How about other languages? If a language lacks a sufficiently powerful static type checker, the only recourse is to implement enough of one to carry through the above proof.

As computers take over more aspects of our lives, the importance of program correctness grows. Sometimes, the value of catching bugs early becomes obvious only in hindsight, and static analysis is retrofitted into existing systems: see MyPy; TypeScript. One day, we may see a follow-up to Greenspun’s Tenth Rule:

Any sufficiently productionized dynamically typed language is checked by an ad hoc informally-specified bug-ridden slow implementation of half of Haskell.

Extremist Programming

Suppose we insist on perfection. What languages can we use?

I first came across Coq, which emphasizes the mathematical side of the Curry-Howard correspondence. The user states theorems and specifies proof tactics to direct their proof. For example, the Four Colour Theorem can be proved wth Coq.

Since I was more interested in the programming side of Curry-Howard, I looked into Agda. I was initially excited after seeing examples such as a merge sort that can do no wrong.

However, Agda almost forces Emacs upon the user, and is irritatingly fussy. For example, the filename must match the mandatory module name, and when compiling, we must supply at least two "-i" options (one for the standard library and one for the current directory). I was unable to get a "Hello, World!" example running on my system. Perhaps its Ubuntu package needs work. In any case, Agda refused to cooperate despite due diligence.

I moved on to Idris. Finally! Idris was trivial to install, works well with any text editor, and "Hello, World!" is easy to write:

main : IO ()
main = putStrLn "Hello, world!"

and easy to run:

$ idris hello.idr -o hello
$ ./hello
Hello, World!

Haskell programmers will feel at home with the syntax of Idris. The most obivous difference is that : and :: are swapped. There is also one huge semantic difference: Idris is eagerly evaluated.

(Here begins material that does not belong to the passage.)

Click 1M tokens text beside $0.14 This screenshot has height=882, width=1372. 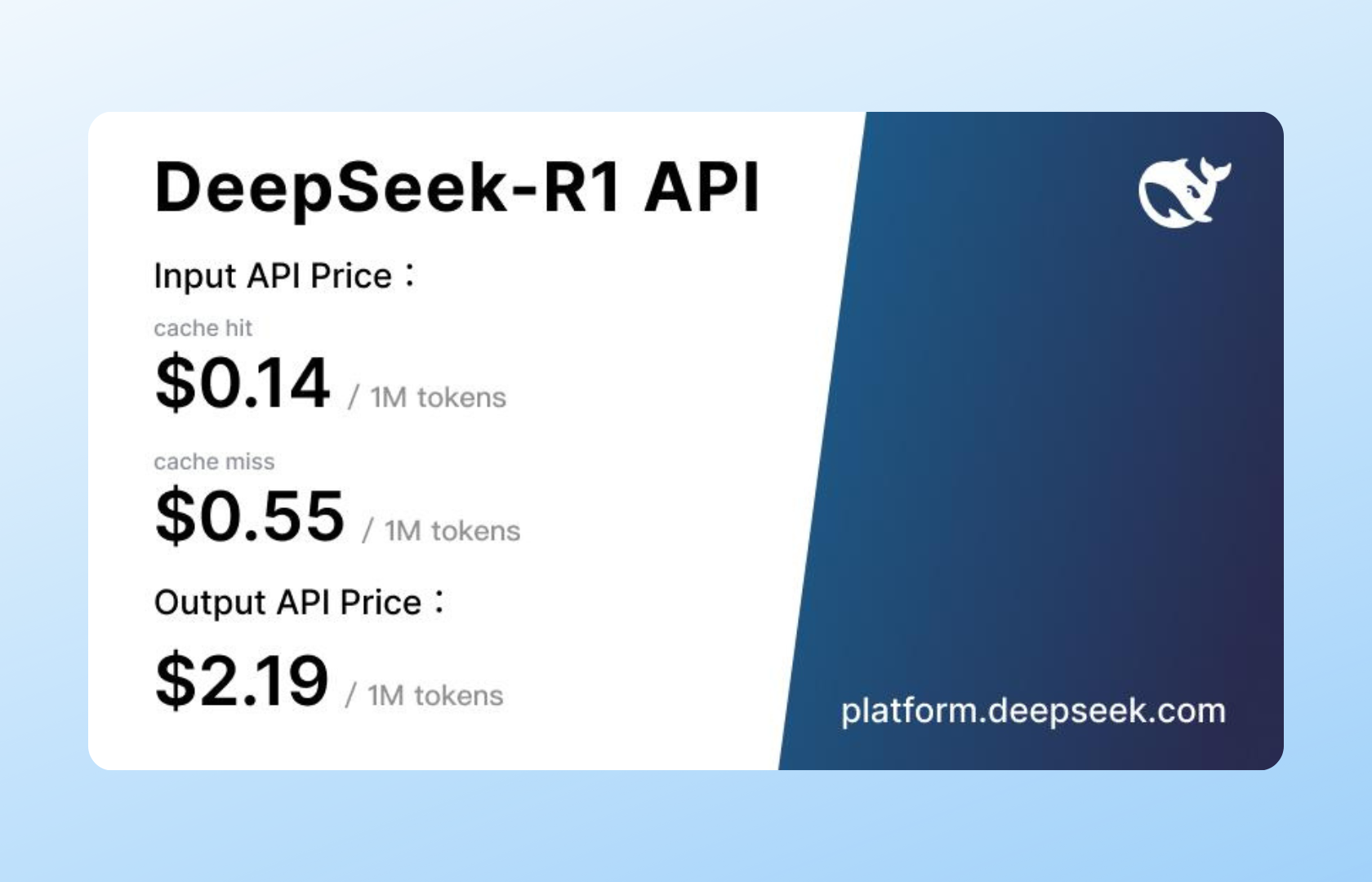438,398
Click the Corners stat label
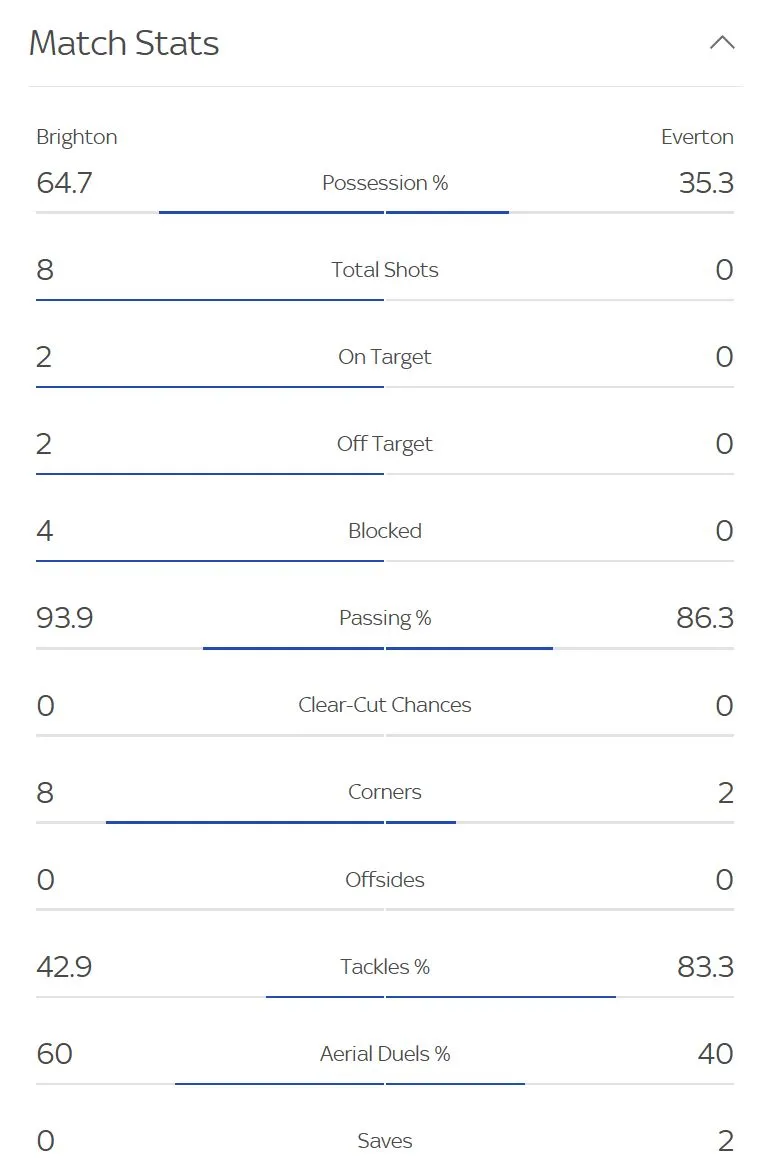This screenshot has height=1160, width=769. coord(385,792)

Idris allows a configurable amount of slop. We can define partial functions, and more generally we can act as we do in less safe languages. Hence we can develop rapidly and sinfully, then later concentrate our efforts on proving the correctness of the most important parts.

The highest form of academic work

My late friend Alain Fournier once told me that he considered the lowest form of academic work to be taxonomy. And you know what? Type hierarchies are just taxonomy. You need to decide what piece goes in what box, every type’s parent, whether A inherits from B or B from A.

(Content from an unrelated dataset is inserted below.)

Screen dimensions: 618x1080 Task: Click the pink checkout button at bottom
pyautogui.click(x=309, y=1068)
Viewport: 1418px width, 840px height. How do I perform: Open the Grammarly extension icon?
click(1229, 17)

That is, object-oriented programming corresponds to taxonomy. In contrast, the Curry-Howard isomorphism means a dependently typed functional programming language is equivalent to mathematics.

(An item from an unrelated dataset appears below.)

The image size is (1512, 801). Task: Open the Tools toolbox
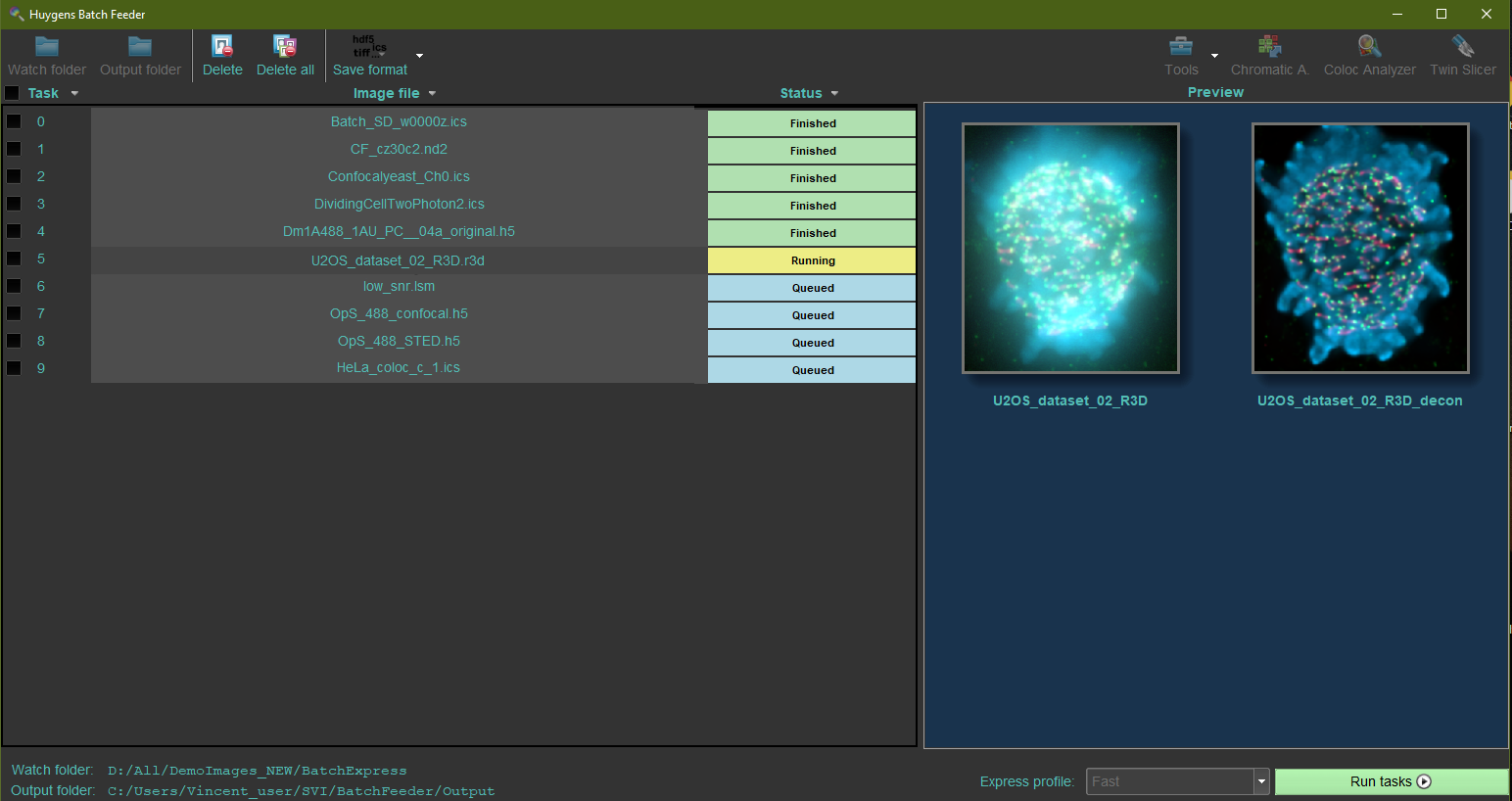(1181, 56)
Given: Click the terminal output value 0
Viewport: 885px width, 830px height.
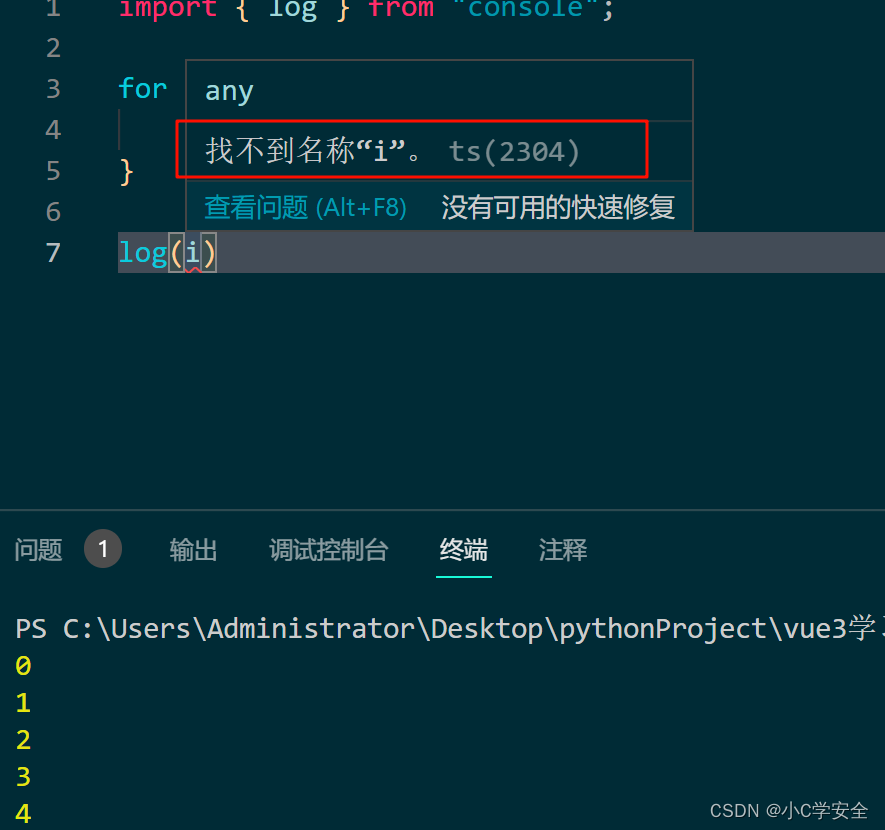Looking at the screenshot, I should [23, 665].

Now, according to Gauss, mathematics is "the queen of sciences". A well-known joke expresses a similar sentiment:

Biologists think they are biochemists,
Biochemists think they are Physical Chemists,
Physical Chemists think they are Physicists,
Physicists think they are Gods,
And God thinks he is a Mathematician.

Therefore object-oriented programming is the lowest form of academic work, and functional programming is the highest!